BEST PRACTICE ON PRIMARY KEYS

  • I have to use primary keys but they seem to be a bit lenghty.However they all provide meaningful Identification especially at the database level.They are not friendly especially on application side in searching,retrieving records etc.eg AE001200708HQW01 this key has got five meaningful segments,to me it seem to be weird as far as database design is concerned! what is the best practice to manipulate such primary keys?? Can I just leave it as it is???

    PLEASE HELP

  • My practice (best or not) is to replace lengthy text keys like the one you describe with a system assigned key...either a four or eight byte integer or a GUID if you like them better...and store your other value as an attribute.  Your joins to child tables will be easier but to query on the text key, you'll always have to join to the root table.  Also, if you have a very large volume of rows, you will definitely save space.

    Make sure to index the text key in the root table because most end-user queries will want to use it.

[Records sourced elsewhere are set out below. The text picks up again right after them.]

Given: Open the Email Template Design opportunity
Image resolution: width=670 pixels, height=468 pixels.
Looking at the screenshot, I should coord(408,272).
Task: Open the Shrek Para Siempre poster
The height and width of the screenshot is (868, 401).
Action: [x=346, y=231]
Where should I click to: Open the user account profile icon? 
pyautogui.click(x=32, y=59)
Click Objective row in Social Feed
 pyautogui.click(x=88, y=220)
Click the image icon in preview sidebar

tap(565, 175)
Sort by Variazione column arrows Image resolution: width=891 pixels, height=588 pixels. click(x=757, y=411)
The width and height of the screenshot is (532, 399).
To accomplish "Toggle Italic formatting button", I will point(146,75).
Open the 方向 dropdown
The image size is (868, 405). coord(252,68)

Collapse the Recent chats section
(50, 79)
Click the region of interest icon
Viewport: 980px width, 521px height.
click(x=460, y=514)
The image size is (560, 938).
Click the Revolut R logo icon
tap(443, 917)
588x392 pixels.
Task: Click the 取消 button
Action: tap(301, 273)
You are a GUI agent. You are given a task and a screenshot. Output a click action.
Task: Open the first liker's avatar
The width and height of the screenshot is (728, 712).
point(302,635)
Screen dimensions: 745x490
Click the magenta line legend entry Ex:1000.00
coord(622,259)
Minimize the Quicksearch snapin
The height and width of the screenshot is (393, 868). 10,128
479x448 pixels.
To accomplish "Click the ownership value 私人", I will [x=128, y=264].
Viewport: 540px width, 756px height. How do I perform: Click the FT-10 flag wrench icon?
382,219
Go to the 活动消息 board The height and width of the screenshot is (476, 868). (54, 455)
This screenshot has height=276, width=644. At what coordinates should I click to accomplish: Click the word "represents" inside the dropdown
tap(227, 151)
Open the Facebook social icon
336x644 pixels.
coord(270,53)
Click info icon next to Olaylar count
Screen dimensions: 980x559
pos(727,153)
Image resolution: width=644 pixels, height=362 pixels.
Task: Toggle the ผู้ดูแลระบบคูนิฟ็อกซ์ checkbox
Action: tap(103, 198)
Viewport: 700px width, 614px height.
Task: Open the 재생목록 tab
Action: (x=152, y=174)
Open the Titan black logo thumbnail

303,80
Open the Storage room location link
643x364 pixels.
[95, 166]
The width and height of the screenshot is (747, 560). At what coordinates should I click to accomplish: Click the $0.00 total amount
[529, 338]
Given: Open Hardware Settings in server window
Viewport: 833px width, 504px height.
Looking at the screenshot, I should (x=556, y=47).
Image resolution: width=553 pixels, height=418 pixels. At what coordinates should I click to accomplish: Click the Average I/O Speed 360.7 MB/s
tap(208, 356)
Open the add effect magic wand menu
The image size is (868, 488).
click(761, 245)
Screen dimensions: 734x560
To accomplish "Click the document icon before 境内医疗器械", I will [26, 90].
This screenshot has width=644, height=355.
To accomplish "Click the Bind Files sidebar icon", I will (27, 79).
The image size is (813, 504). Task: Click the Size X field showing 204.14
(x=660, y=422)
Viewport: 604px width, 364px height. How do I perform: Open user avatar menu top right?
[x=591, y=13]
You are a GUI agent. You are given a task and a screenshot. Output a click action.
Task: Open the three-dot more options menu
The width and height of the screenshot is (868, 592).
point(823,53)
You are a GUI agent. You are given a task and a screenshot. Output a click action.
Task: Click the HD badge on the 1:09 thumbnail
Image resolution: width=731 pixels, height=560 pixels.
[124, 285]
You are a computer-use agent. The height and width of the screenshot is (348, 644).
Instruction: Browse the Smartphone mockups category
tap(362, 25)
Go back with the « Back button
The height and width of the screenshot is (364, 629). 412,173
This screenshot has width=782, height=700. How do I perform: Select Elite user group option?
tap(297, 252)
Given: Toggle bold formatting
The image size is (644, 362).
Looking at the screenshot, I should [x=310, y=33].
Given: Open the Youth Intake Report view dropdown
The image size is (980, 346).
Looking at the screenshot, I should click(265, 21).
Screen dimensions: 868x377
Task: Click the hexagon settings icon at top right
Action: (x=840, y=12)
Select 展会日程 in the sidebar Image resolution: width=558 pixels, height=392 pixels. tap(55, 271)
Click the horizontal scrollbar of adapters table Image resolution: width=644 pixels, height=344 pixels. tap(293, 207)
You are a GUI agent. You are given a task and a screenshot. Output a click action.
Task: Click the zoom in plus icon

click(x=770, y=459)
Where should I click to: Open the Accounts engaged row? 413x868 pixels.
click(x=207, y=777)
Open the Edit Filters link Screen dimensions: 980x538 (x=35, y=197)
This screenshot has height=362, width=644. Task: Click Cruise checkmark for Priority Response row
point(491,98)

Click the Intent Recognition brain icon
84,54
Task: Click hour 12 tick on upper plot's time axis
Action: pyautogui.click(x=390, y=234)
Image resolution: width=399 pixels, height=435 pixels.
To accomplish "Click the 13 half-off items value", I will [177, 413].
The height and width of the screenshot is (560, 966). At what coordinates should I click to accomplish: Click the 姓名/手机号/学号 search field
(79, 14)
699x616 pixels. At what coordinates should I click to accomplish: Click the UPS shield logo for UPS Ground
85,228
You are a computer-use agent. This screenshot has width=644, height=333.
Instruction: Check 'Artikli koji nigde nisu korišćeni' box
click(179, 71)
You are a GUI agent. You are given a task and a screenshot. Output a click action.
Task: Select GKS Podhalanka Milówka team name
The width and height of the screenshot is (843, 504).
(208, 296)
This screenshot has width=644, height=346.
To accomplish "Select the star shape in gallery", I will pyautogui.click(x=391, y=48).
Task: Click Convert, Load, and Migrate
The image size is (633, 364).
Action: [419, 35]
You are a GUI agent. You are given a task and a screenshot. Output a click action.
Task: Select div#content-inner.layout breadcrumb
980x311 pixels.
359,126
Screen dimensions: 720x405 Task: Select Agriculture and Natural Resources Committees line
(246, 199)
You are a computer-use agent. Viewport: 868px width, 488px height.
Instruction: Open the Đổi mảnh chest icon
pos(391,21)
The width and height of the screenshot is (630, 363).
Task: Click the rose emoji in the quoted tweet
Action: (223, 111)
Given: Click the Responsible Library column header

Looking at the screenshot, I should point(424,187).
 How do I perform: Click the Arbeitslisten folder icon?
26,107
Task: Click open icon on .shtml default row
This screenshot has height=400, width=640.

  • In my databases I usually assign an identity integer as a primary key or a combination of integers. If I have a string that is a natural key, such as e-mail address, I use an identity integer instead of the e-mail address. The reason for this is that if other tables use this field as part of a composite key an integer is smaller than an e-mail address. Using an integer also means that you get more records per page than if you use large string fields which means that the primary key will be smaller and accessed faster when you try to find a row in the table.

  • You will find strong opinions on both points of view.  And in all honesty there are pro's and con's to both approaches. 

    I believe that you should NEVER use a system generated key, when you can create a natural key.  Yes, your keys will get large.  Especially as you get further and further down the Parent-Child Tree.  However, what you will find is that lookup querys are almost non-existent.  However, the downside to this is that changing the Primary key is quite difficult then.  However, this should be an EXTREMELY RARE thing to do if you designed the DB correctly. 

    I did a fairly involved study in my past company, and since I did it on company time, I don't think it would be a great idea to post it.  What I can tell you is that in the test, I was able to show that in a real functioning system, overall performance went up significantly because of the reduced load on the system.  The number of actual queries against the system could be reduced significantly. 

  • If there are 5 segments that make up the primary key it is not atomic.

    The first normal form, sometimes called 1NF, states that each attribute or column value must be atomic

  • Another consideration, if the PK is clustered, is the inclusion of the key in all non-clustered indices.  The larger the clustered key, the larger the NC indices will be.

  • True -- each attribute or column value must be atomic for 1NF. However, a key may or may not be atomic and normalization rules do not require it.

    If a PK consists of 5 attributes and it will be used in a FK relationship, sure, go ahead and demote the PK to Candidate and create a surrogate key field. Just never forget to define a unique index on the 5 columns of the now-candidate key. After all, that is what is going to uniquely identify the tuple. One often overlooked drawback of the self-generating surrogate key is that it guarantees uniqueness.

    Tomm Carr
    --
    Version Normal Form -- http://groups.google.com/group/vrdbms

  • I re-wrote this post about 5 times.  Trying to find a way to say this nicely. 

    I have been doing this for a very long time.  Although that might be how I learned it at school.   What I learned on the job helped me understand why the people that still believed that would work are still in school.    There is a place for that type of design, but you won't find it in very many environments where results are required and money isn't endless.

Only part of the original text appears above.